This was a great day. We gathered at Hidden Pond with members of the Keller family, including wife Cara, sons Greg and Mark, daughter Karen, and four grandchildren (Matthew, Jacob, Cassidy, and Caraline).
Others present included stewards and volunteers from Palos Restoration Project, former 3rd Ward Alderman Tom McAvoy of Hickory Hills and other neighbors, and Kathy Wurster, Mary Busch, Mike Hart and Chip O'Leary from FPCC.
Roger loved jazz so it was appropriate that celebrants marched through Hidden Pond Woods behind the Four Star Brass Band of Chicago as they played “When the Saints Go Marching In”.
After reaching the bench site, we listened as Cara recited an original poem about Roger's years in restoration. Then we shared personal thoughts and memories. We heard some of the adventures of the Keller children at Hidden Pond in their childhood, before Roger's retirement and stewardship there.
Diana Krug said she had no car when she started volunteering so Roger drove her to workdays. A neighbor once asked Roger if a plant in his yard was flower or weed and was, in turn, asked "What do you want it to be?" Alderman McAvoy viewed Roger as a 'character' and 'cross between Grizzly Adams and Hemingway'. High praise indeed.

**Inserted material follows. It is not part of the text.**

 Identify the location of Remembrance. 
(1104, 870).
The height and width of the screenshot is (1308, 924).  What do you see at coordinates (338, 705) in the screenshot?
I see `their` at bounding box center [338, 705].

Several of our stewards and volunteers spoke of the ways Roger had helped them in their own restoration careers. Others spoke of his impact on young people coming into the field.
When all had spoken we left the prairie, again to the strains of Dixieland jazz, finishing in the grove with a picnic lunch provided by FPCC.
The inscription on Roger’s bench, composed by Steward Joe Neumann, reads “Children learned, volunteers labored, the prairie lives on. With hope for the future and gratitude to Steward Roger Keller.” A fitting salute.